[Opening Records for the exercise section]
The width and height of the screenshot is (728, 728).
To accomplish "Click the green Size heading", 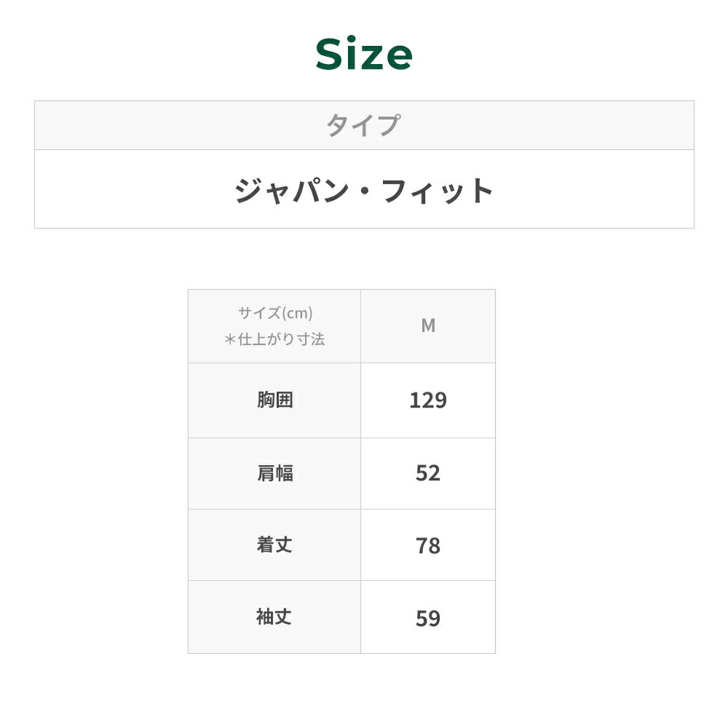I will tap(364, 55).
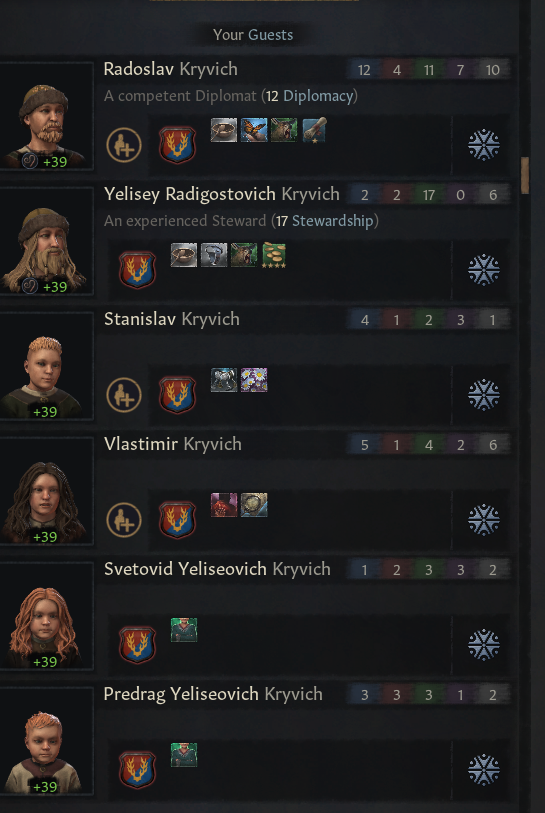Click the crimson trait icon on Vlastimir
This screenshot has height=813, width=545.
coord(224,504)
[Closing Records for the exercise section]
[Opening Records for the exercise section]
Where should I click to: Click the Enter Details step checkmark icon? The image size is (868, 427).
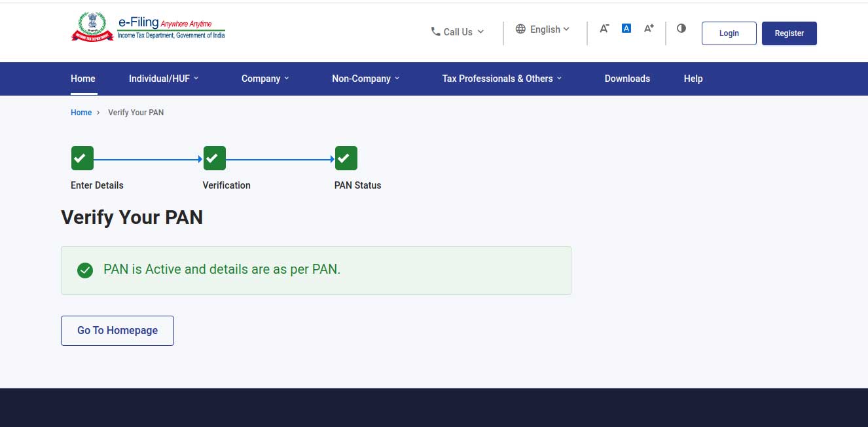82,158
[Closing Records for the exercise section]
[Opening Records for the exercise section]
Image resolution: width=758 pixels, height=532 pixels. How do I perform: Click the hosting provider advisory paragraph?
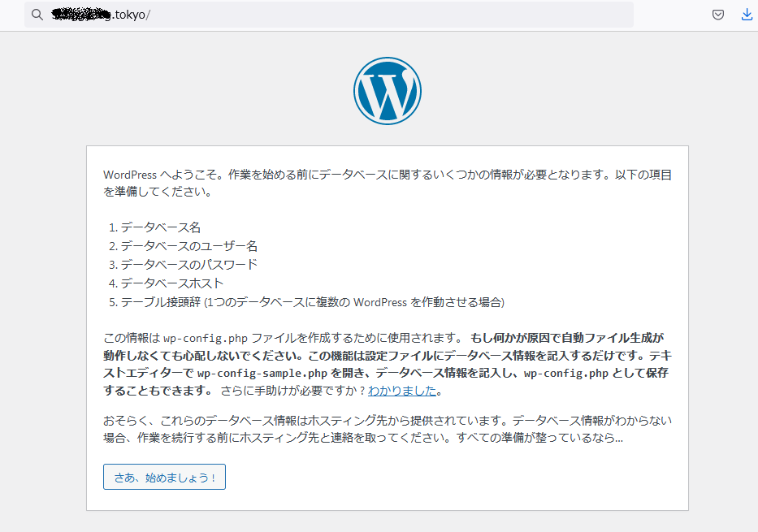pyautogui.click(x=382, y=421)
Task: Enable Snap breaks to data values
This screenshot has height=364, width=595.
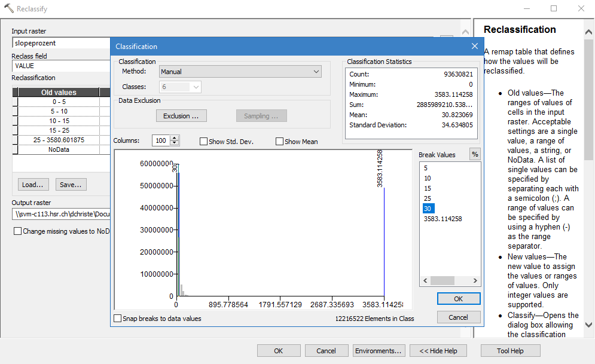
[Closing Records for the exercise section]
» Exercise instructions:
Copy out the listing above from the line containing "Image resolution: width=758" to the line containing "This screenshot has height=364, width=595.", both included, exactly as written and minus the images.

» Result of the exercise:
Image resolution: width=758 pixels, height=532 pixels. How do I perform: Click the hosting provider advisory paragraph?
pyautogui.click(x=382, y=421)
Task: Enable Snap breaks to data values
This screenshot has height=364, width=595.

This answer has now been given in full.